New Orleans — It’s hard to pick out exactly what was the best part of Kentucky’s postgame celebration Monday after the Wildcats won the national championship.
Perhaps it was just watching the way the players interacted on the court from dancing to hugging each other to embracing coach John Calipari and his staff. Maybe it was seeing how the players reacted to the fans, especially the students who found a way to make it to the Big Easy for basketball and Bourbon Street.
There’s just something about seeing players who are so skilled and so driven on the basketball having a chance to resort to acting like 18, 19 or 20 year olds. Marquis Teague was dancing on the championship podium. Michael Kidd-Gilchrist put his arms around teammates as they waited for the championship trophy. Terrence Jones and Darius Miller couldn’t quit smiling.
When the players went into the stands to find their families, it reminded me of watching a local high school football team win a state title and then having the players desperately wanting to share that moment with their families.
But perhaps my best memory of the whole Monday night celebration will be just watching Cynthia Richardson. She’s Kidd-Gilchrist’s mother and I am not quite sure how she managed to get on the Superdome court, but she did. She didn’t have a camera, only her telephone to record some life-time memories.
She didn’t force her way to the front or do anything to draw attention to herself.
“This is their time, not mine. They are the ones who did everything,” she said.
True. But wasn’t she proud?
“Oh, I?am so proud. I can’t even explain what this means to Michael and us,” she said.

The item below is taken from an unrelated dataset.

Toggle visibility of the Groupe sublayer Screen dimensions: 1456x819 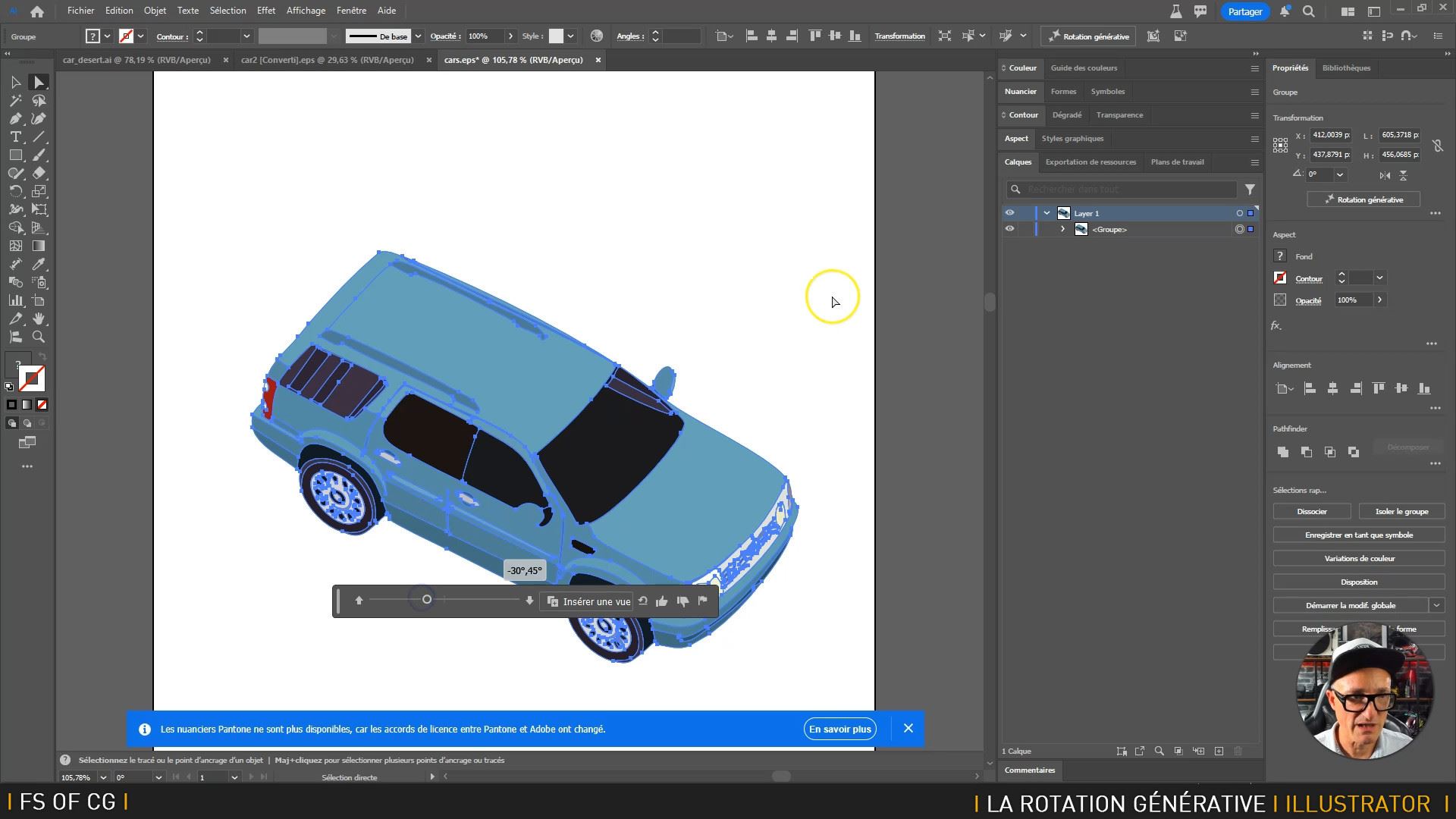click(1009, 229)
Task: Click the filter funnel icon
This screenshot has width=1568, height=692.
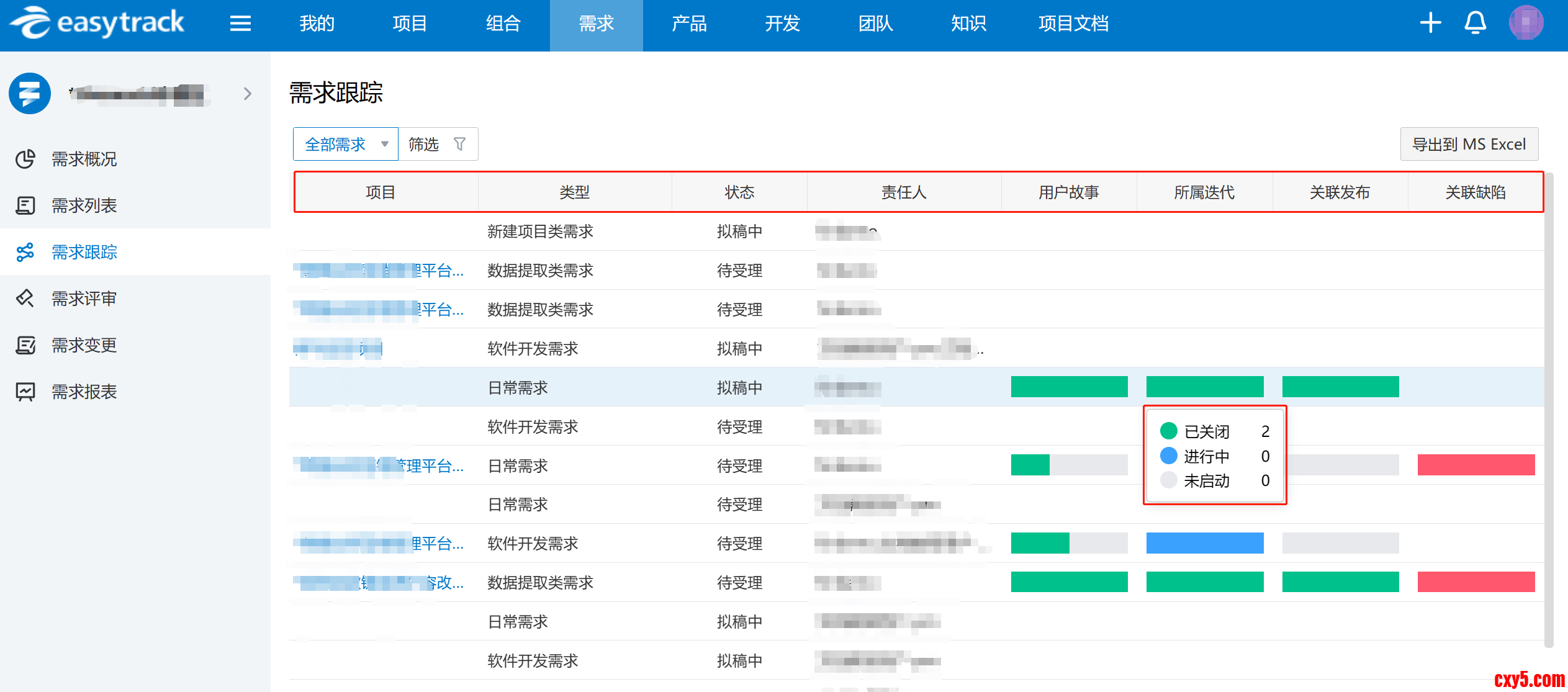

She didn’t have to. Any UK fan already knew that Kidd-Gilchrist’s father was killed when he was only a youngster and then his uncle died of a heart attack the same day Kidd-Gilchrist signed his national letter of intent with Kentucky.
At Kentucky where the media spotlight never dims for star players — and Kidd-Gilchrist is a star player — he had to learn to cope with more intense publicity than he ever had endured and constant interview requests. That was especially difficult at times because of a stutter he has.
Give Kidd-Gilchrist credit. He never shied away from interviews. Often, with smaller groups of media members around him, he could show his sense of humor and loved laughing at his own jokes. It never phased him that until after the championship game victory, he was left in the dressing room while UK took the four other starters — Anthony Davis, Terrence Jones, Marquis Teague and Doron Lamb — to the media interview room most times along with senior Darius Miller. That left Kidd-Gilchrist and Kyle Wiltjer mainly to deal with a horde of media members seeking information during the 30-minute open locker room time mandated by the NCAA and Southeastern Conference.
“That was fine. I like talking about our team because we are a great team,” Kidd Gilchrist said.
I enjoyed watching him before the start of each game when the Wildcats gathered in a circle at the foul line and he was in the center of the circle dancing and entertaining his teammates.
“I don’t know how that got started. I?am just a silly guy, so I guess that is how it happened. And I love to dance. It’s just silly stuff in there. I am not saying anything. I am just dancing,” Kidd-Gilchrist said.
Miller says teammates appreciated what Kidd-Gilchrist did each game.
“He kind of does something every game. I don’t remember how it came about. It just kind of happened one day when we were at a home game,” Miller said. “He does a great job getting us amped up for the game. We have fun with it. It gets us going, gets us hyped up. He always shows emotion. You might not get to see it as much as we do, but he shows emotion to us all the time.”
He also likes to sing and isn’t bashful when he sings.
“We were in a class one day and we had to go up and say a little bit about ourselves for a communications class. He actually went up there and said he was on American Idol. He is always in the room grabbing a water bottle or something in the shape of a microphone. I keep turning up TV and telling him to shut up,” Davis said. “He can’t sing. But he just loves to sing, especially slow songs. Beyonce. I don’t know what he thinks he is, I think he is crazy.”
His mother doesn’t do anything crazy. She was at almost every game, but seldom could you tell if she was excited. She kept a calm look on her face no matter what happened and even if he took one of his many hard falls, it was like she knew he would get up. It was almost the same when she was hospitalized before Christmas and while he worried, he did not let it impact his play.
That’s why I was glad to finally do something for the Gilchrist family Monday, even if it was just taking pictures of her with friends on the court holding a UK championship T-shirt. Seeing that smile on her face at the same time her son was beaming on the championship podium truly was priceless and will be one of the most special memories I’ll have from this tournament. Maybe it was the parent in me — or possibly the grandparent — that understood just how special Monday night was for that family.
To have her ask me to even take the photos and in a small way do something for Kidd-Gilchrist, a player I think I’ve enjoyed watching as much or more than any player ever to play at UK, even made me smile and still does.